**Your objective:** Give back the entries that follow exactly as written. Any picture gets left out.

%%

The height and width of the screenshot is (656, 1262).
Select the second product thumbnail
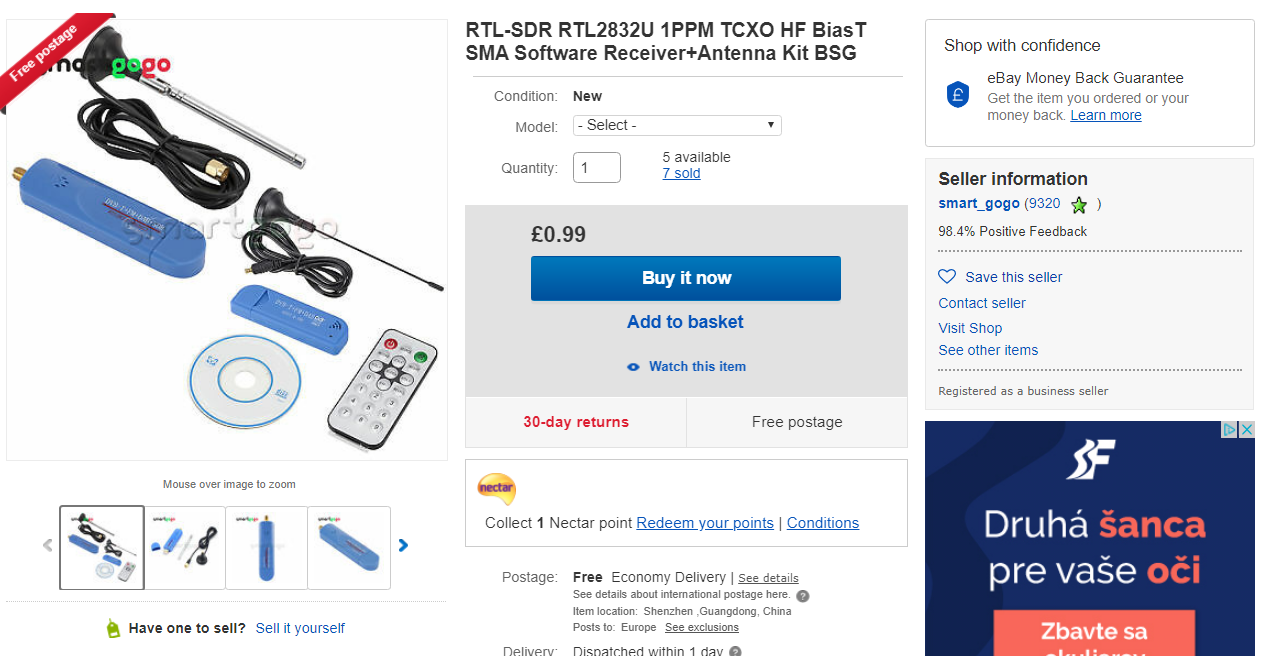point(184,547)
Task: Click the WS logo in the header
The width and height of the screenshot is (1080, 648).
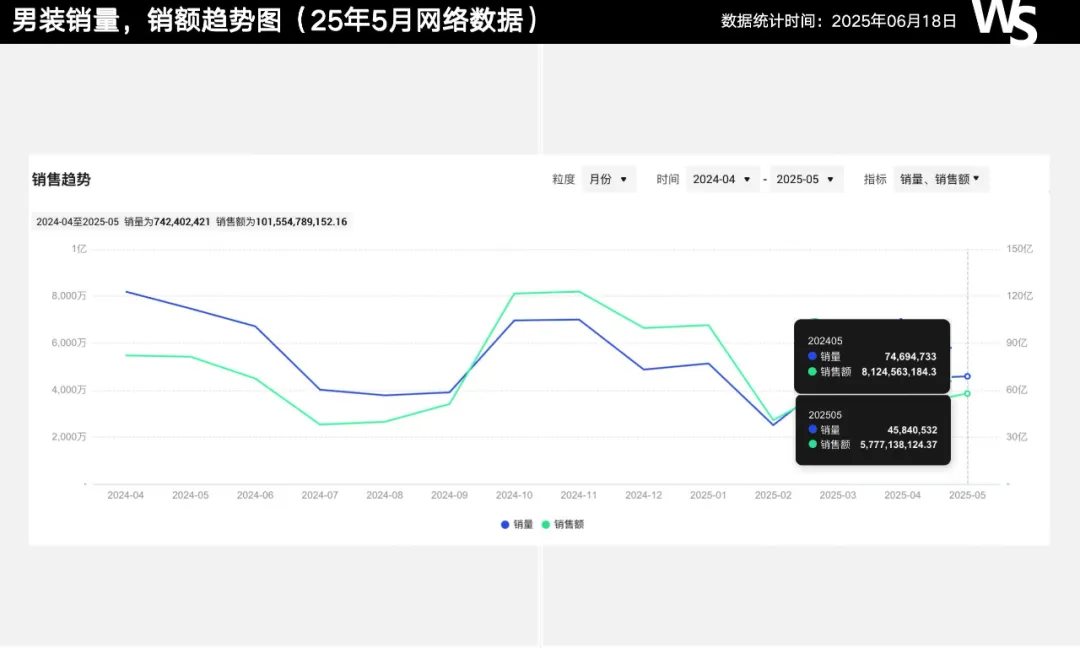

%%

**Task answer:**
The height and width of the screenshot is (656, 1262).
Select the second product thumbnail
point(184,547)
Task: Click the WS logo in the header
The width and height of the screenshot is (1080, 648).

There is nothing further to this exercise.